There has been mixed reactions from Balogun Market traders, over the shift in the resumption date for business activities after the Dec. 24  closure of the market for the Christmas and New Year holidays.

The caretaker management committee inaugurated in December to manage the multi-billion Naira complex, had shifted the resumption date from Jan. 4 to Jan. 11, citing insecurity.

However, some of the traders, who spoke to journalists in Lagos, on Sunday, said that the shift was uncalled for; while others viewed it as a welcome development.

Chief Oscar Odogwu, Balogun Market Presidential hopeful in the yet to be conducted election, said that it was a ploy by the committee to stay longer in office than required.

Odogwu, who is the Chief Executive Office of Fragrance World Ltd, described the lockdown of the market for a week, after the Christmas and the New Year break, as “sinister”.

“This is unfriendly to those of us that are daily income earners that have just returned from the yuletide after heavy spending, with empty purse.

“We are the owners of the market; and we are aware that they want to alter the sequence of the build-up to the election, in order to stay beyond their time,” he said.

Mr Sunday Ozonwadi, who also expressed misgivings over the shift in dates, said that some of the traders had goods that were time-bound and the additional week may cause those items to go bad and inflict losses on the owners.

“I am watching and observing with keen interest the ongoing activities of the the so-called caretaker committee. It’s obvious that no far reaching consultation has been reached so far on the part of both the committee and the stakeholders.

“The primary objective of any such interim management is to return the system back to the track of democracy and rule of law, and not lord themselves over us,” Ozonwadi said.

He said that the only thing people expected of the committee was a road map for democratic election, within the time frame allotted to them, and that any other intentions would be rejected by the people.

The current situation whereby thugs were recruited into factions at the complex was a time bomb, that was capable of sinking the place, he added, while calling on all aspirants to play by the rules so as to avoid chaos.

Since the shift in the resumption date has to do with tackling insecurity in the market, there was nothing bad with it, Mrs Ngozi Agbasi said.

Agbasi, a campaign team member for one of the Presidential aspirants, added that it would amount to maladministration if the committee sensed danger and not do something to check it.

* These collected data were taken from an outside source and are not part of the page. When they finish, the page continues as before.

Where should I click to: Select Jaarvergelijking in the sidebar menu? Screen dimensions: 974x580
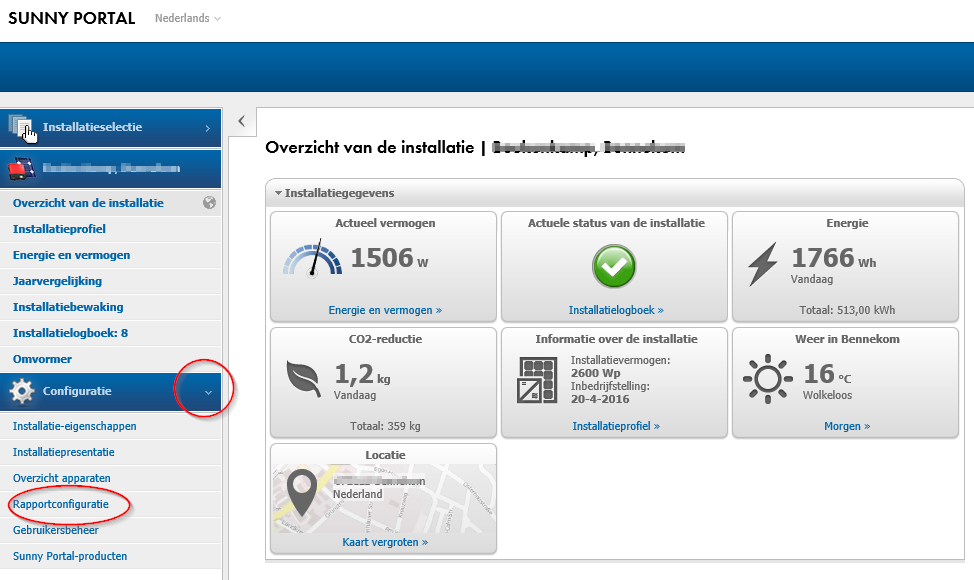(60, 280)
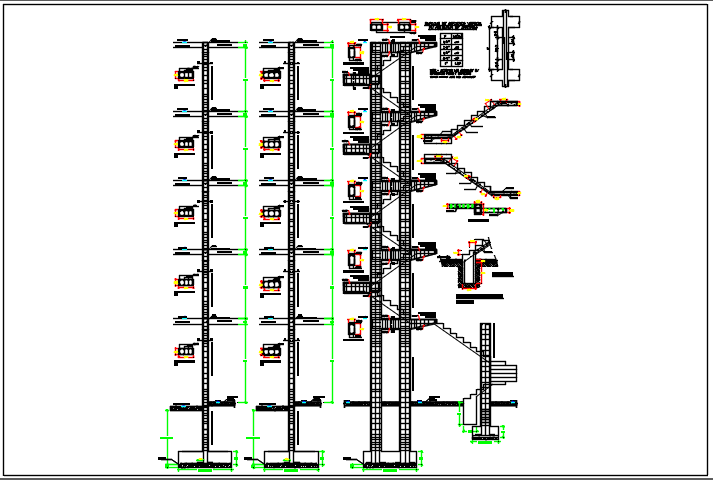The width and height of the screenshot is (713, 480).
Task: Click lowest cross-section icon beside leftmost column
Action: tap(184, 350)
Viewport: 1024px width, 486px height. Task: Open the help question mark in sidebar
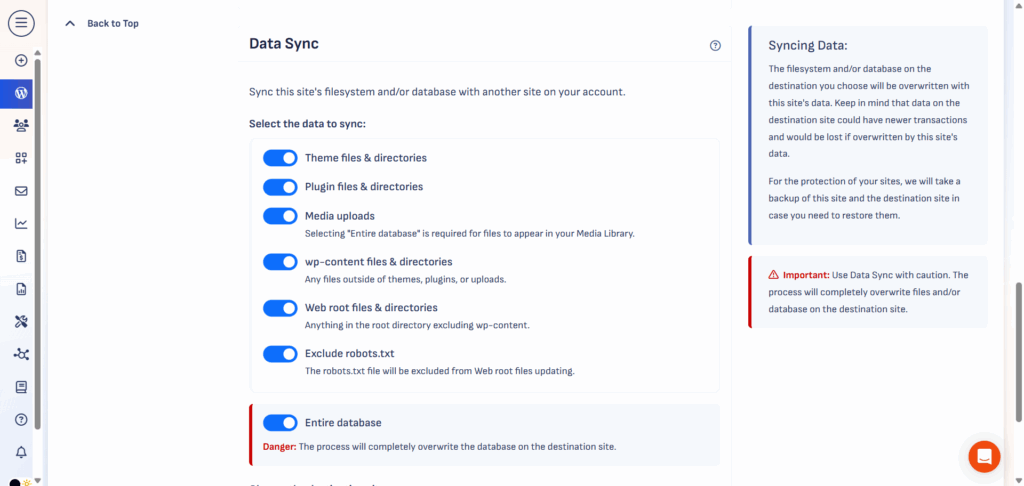(21, 419)
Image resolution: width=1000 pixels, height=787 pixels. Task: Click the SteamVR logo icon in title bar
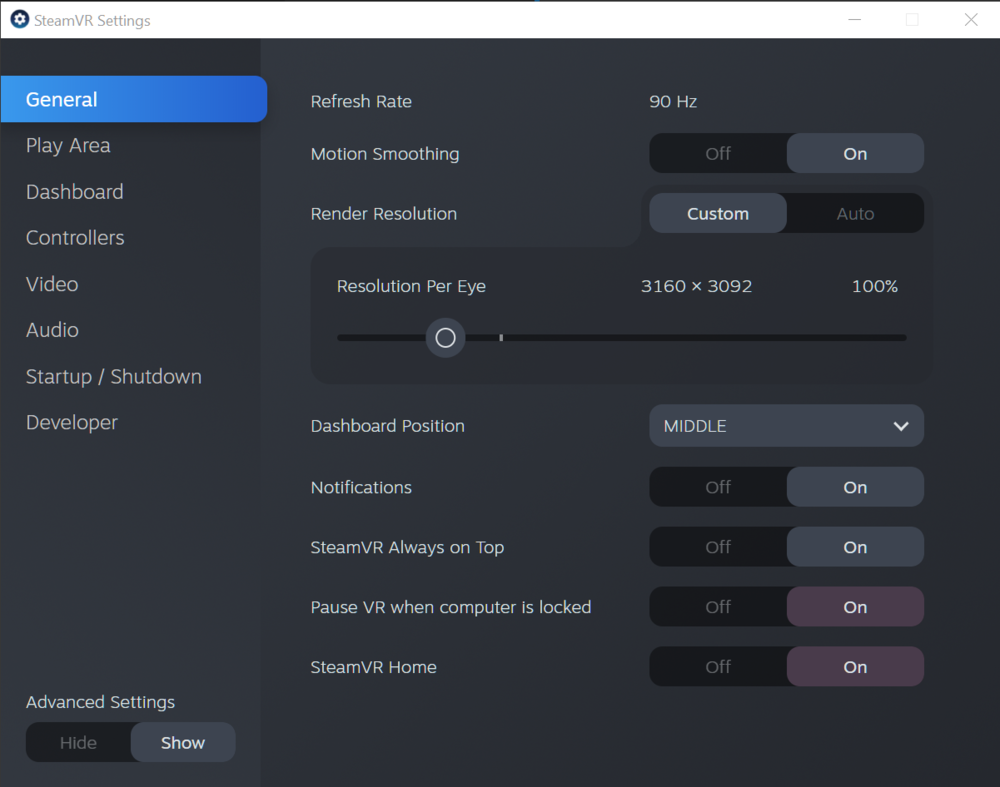[x=19, y=19]
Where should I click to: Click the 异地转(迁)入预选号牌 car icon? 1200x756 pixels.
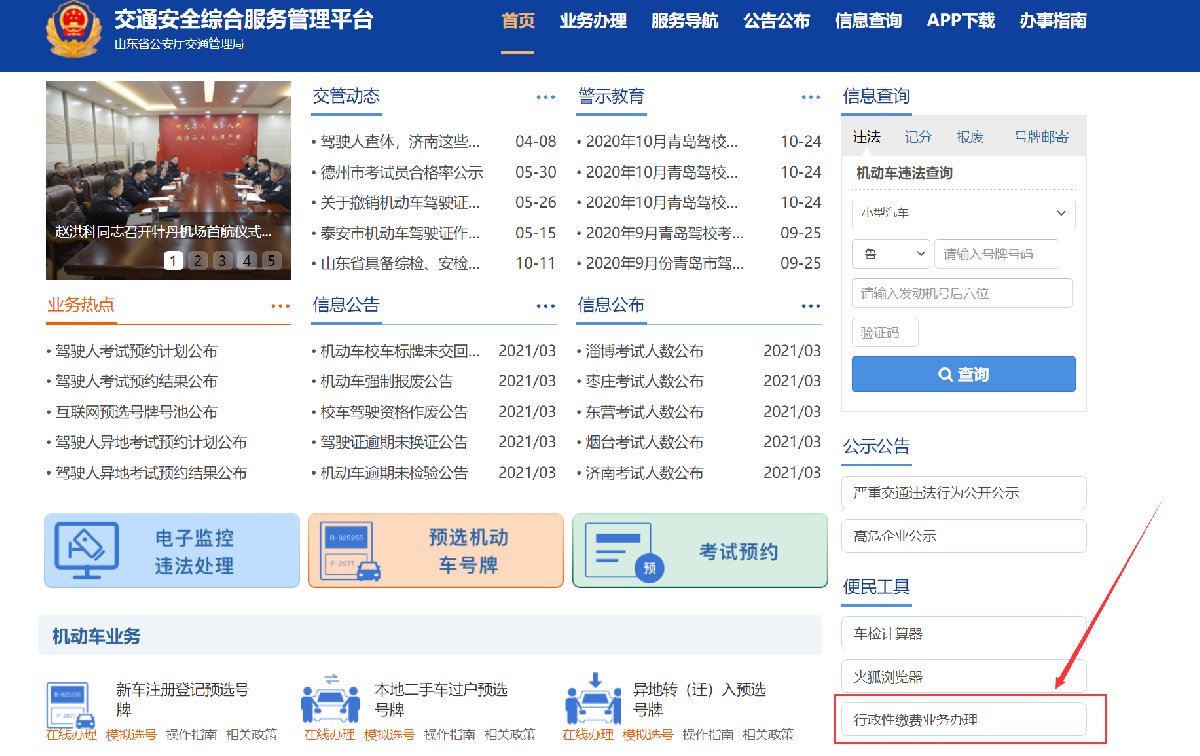click(593, 699)
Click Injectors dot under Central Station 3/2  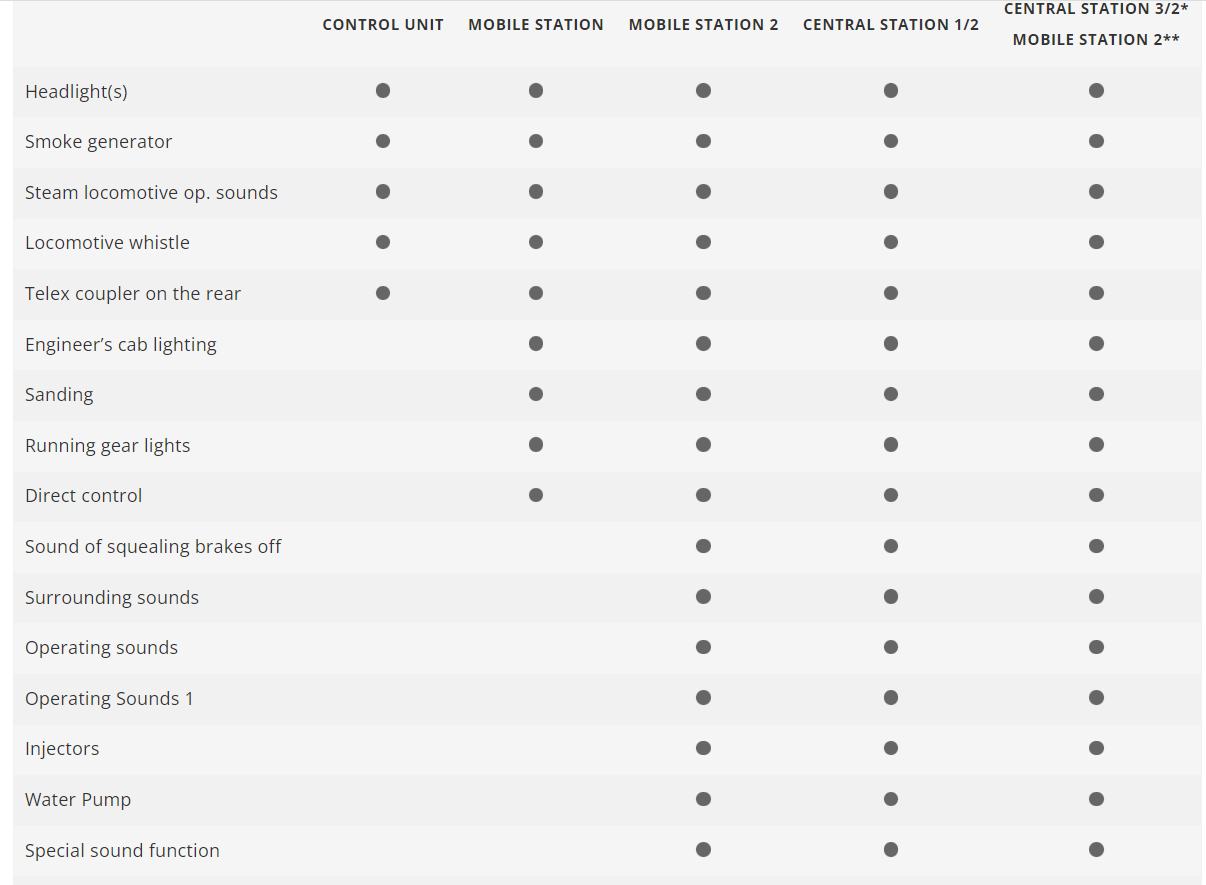1096,748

Mr Tobis Omoele, another trader, said that those that entrusted the management of the market to the committee knew that, they were capable.

“If staying at home for a week will bring peace to the place so be it, and anything that will take us back to the dark days of blood letting because of elections should be discarded,” he said.

Reacting, Hon. Leonard Ogbonnia, Secretary of the committee, described the allegations made against the committee as unfounded, stressing that they represented opinions of those sponsored by others who did not want the progress of the market.

Ogbonnia, added that the committee was doing everything within its powers to bring lasting peace to the place, and hand over to elected executives within record time.

The committee was mandated to conduct elections that would usher in new executives within a specified time frame.